**Task requirements:**
Can you copy the listing word for word, from its first line through the line containing "What do you see at coordinates (44, 64)", with that line included?

________

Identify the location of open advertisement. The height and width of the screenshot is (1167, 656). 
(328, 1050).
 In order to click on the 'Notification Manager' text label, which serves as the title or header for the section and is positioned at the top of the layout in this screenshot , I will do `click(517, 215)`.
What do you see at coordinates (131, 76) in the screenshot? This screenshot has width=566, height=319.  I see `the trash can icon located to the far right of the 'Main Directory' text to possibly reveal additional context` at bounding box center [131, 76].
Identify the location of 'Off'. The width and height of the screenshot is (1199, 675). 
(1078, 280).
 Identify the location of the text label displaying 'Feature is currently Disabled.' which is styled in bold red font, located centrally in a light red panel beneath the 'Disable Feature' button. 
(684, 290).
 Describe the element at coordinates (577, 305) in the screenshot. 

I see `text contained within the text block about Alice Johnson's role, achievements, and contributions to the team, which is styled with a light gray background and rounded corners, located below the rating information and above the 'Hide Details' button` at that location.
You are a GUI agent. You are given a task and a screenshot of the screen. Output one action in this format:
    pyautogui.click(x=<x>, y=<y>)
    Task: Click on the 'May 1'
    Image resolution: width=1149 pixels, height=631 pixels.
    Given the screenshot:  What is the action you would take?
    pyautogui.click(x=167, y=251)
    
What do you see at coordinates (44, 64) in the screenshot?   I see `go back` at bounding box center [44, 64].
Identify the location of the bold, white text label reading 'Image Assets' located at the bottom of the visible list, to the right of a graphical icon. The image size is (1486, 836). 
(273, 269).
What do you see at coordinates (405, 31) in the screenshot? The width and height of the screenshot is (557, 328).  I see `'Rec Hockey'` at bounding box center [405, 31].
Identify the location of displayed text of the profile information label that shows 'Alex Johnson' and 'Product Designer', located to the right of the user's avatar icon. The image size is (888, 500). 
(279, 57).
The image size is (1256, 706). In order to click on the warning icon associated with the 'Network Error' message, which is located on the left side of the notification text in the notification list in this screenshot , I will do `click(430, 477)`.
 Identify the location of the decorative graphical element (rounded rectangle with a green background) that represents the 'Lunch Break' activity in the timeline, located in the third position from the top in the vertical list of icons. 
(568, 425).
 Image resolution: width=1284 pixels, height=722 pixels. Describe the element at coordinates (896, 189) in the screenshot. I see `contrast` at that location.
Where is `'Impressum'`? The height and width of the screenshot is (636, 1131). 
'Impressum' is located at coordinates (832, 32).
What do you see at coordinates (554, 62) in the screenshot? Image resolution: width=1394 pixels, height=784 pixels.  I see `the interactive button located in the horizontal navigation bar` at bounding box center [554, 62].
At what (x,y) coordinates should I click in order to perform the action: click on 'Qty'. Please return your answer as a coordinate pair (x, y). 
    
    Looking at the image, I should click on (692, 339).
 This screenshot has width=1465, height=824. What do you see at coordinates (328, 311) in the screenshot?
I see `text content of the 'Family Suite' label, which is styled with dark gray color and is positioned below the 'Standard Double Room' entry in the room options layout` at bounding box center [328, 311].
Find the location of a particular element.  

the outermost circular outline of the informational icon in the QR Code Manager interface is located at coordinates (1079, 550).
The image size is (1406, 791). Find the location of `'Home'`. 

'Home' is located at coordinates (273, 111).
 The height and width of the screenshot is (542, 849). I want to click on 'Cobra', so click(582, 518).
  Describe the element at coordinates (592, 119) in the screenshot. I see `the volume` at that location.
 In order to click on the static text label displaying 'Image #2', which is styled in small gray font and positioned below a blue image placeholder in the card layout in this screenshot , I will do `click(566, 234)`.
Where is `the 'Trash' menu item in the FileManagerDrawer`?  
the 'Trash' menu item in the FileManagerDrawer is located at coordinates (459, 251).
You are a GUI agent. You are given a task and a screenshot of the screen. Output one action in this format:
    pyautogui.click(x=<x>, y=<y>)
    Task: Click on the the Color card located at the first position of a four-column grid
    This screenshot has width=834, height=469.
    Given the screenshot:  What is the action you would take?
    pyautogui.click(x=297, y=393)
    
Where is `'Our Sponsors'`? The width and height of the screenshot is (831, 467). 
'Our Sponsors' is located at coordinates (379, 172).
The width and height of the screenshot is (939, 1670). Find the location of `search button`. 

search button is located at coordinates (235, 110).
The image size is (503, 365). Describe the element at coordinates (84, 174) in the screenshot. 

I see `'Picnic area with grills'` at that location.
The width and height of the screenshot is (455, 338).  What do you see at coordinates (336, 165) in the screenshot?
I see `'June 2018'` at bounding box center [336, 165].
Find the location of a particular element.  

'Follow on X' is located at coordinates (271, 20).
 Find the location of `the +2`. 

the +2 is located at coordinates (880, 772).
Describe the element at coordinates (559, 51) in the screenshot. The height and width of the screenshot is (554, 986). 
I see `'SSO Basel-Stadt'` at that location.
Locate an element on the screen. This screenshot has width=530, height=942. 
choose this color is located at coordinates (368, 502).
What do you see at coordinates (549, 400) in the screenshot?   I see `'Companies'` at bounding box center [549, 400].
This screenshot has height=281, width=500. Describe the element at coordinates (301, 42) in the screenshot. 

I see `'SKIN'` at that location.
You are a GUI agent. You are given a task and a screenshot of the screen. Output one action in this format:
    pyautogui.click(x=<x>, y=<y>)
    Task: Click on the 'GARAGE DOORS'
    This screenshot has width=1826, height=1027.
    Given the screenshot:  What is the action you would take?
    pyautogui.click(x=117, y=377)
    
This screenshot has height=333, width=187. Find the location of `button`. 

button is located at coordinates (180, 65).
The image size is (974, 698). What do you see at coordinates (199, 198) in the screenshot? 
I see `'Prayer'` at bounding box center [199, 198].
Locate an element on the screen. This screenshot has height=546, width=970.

________

**Task result:**
Identify the location of open advertisement. The height and width of the screenshot is (1167, 656). 
(328, 1050).
 In order to click on the 'Notification Manager' text label, which serves as the title or header for the section and is positioned at the top of the layout in this screenshot , I will do `click(517, 215)`.
What do you see at coordinates (131, 76) in the screenshot? This screenshot has width=566, height=319.  I see `the trash can icon located to the far right of the 'Main Directory' text to possibly reveal additional context` at bounding box center [131, 76].
Identify the location of 'Off'. The width and height of the screenshot is (1199, 675). 
(1078, 280).
 Identify the location of the text label displaying 'Feature is currently Disabled.' which is styled in bold red font, located centrally in a light red panel beneath the 'Disable Feature' button. 
(684, 290).
 Describe the element at coordinates (577, 305) in the screenshot. 

I see `text contained within the text block about Alice Johnson's role, achievements, and contributions to the team, which is styled with a light gray background and rounded corners, located below the rating information and above the 'Hide Details' button` at that location.
You are a GUI agent. You are given a task and a screenshot of the screen. Output one action in this format:
    pyautogui.click(x=<x>, y=<y>)
    Task: Click on the 'May 1'
    Image resolution: width=1149 pixels, height=631 pixels.
    Given the screenshot:  What is the action you would take?
    pyautogui.click(x=167, y=251)
    
What do you see at coordinates (44, 64) in the screenshot?   I see `go back` at bounding box center [44, 64].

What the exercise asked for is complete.